Letter from Espargal: 10 April 2015

Friday: I will soon need a suitcase to accommodate all the medical files and scans that have limped along with me to various consultations this past week, growing like weeds along the way.

In short, the neurosurgeon in Faro with whom my files have landed suggested yesterday that I try a cortisone injection or two to relieve my sciaticly (?) stricken left leg before considering surgery.

With this suggestion I have gladly gone along.

I was puzzled when he merely gave me a prescription to obtain the cortisone instead of actually injecting it himself. "Any health centre will pop the injection in", he assured me casually as he ushered me out. His next patients, waiting in line, were pleased to see me emerge. Having waited for over an hour myself, I sympathised.

Anxious to avoid the queues that populate health centres, I went along this morning to Loule (private) Hospital where an attractive young nursing sister did the necessary after the briefest of waits.

Thursday: We got a lot of overdue shopping in - groceries, dog biscuits, pills for Ono, bones for the strays - before heading to Faro Beach for lunch and thence to the nearby hospital. Jones used to love lunching at the beach but she says she's beginning to associate it with hospitals.

At a table in front of us some young giggly French children were telling their wrily amused parents about contraceptives.

The occasional aircraft came and went from the airport just across the estuary. They seem to gather speed so slowly as they trundle down the runway before clawing their way miraculously into the air.

Hundreds of flights have been cancelled these past two days because the French traffic controllers are on strike again (and again and again).

TAP's aircrew are equally unhappy as they face the prospect of privatisation and such horrors as collecting all the passengers' rubbish in plastic bags themselves. Where-ever did the glamour go?

I remember mum sitting beside me, hatted and gloved, in 1960 as the family flew in a BOAC Comet to London, with several stops along the way.

Wednesday: The orphans come wriggling under the fence to join the regulars on an evening amble around the park.

The encounters are still a little fraught but they are working out.

A gentle amble has been about the limits of my athletic abilities.

Jones takes various animals out on longer walks that she needs as much as they do.

An overnight storm brought us a welcome 10mm of rain and some very unwelcome thunder and lightning.

I was just making my way downstairs to yank out the plugs for sensitive electronic equipment when a great flash of lightning seemingly right overhead fried the Skype phone base station with a hiss and a flash - the second time that this has happened.

The good news is that the vastly more expensive TV set and various digiboxes survived.

Tuesday: Natasha came to work in the garden and clean upstairs.

We left her to it, taking ourselves to lunch at the Hamburgo. Manuel serves us at the bar where I stand and Jones perches on a bar stool.

The food and, more importantly, the wine, tastes just as good as at the table.

Thence to Alte for another physio session with Jodi.

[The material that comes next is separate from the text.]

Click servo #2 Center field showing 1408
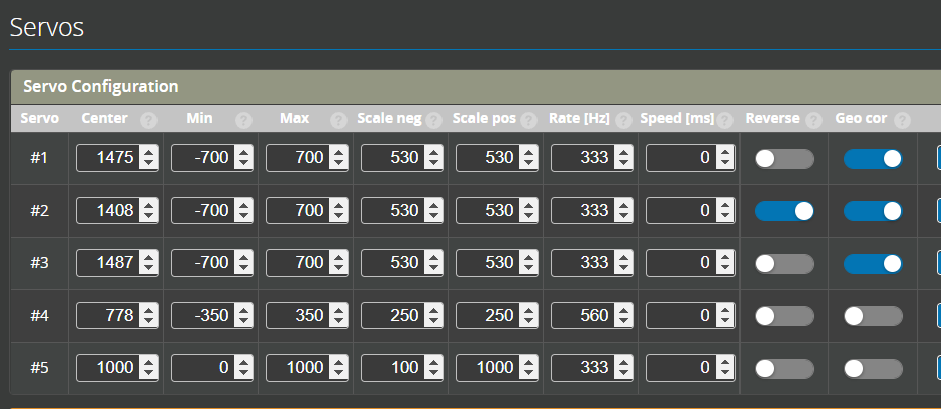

The evenings have been cool enough for a small fire. I settle down on a thick sponge pad that Jones has brought downstairs for the purpose. I have to get down pretty quick as the dogs also make a dive for it. They know a good thing when they see one.

Monday: Was rough. We cancelled lessons and May. Her good friends Wendy and Chris stepped into the breach at short notice.

I suspect that they will be sitting in somewhat better seats when we find ourselves in the great amphitheatre in the skies.

I shouldn't be surprised if that great final trip is also delayed by the contrary French air traffic controllers.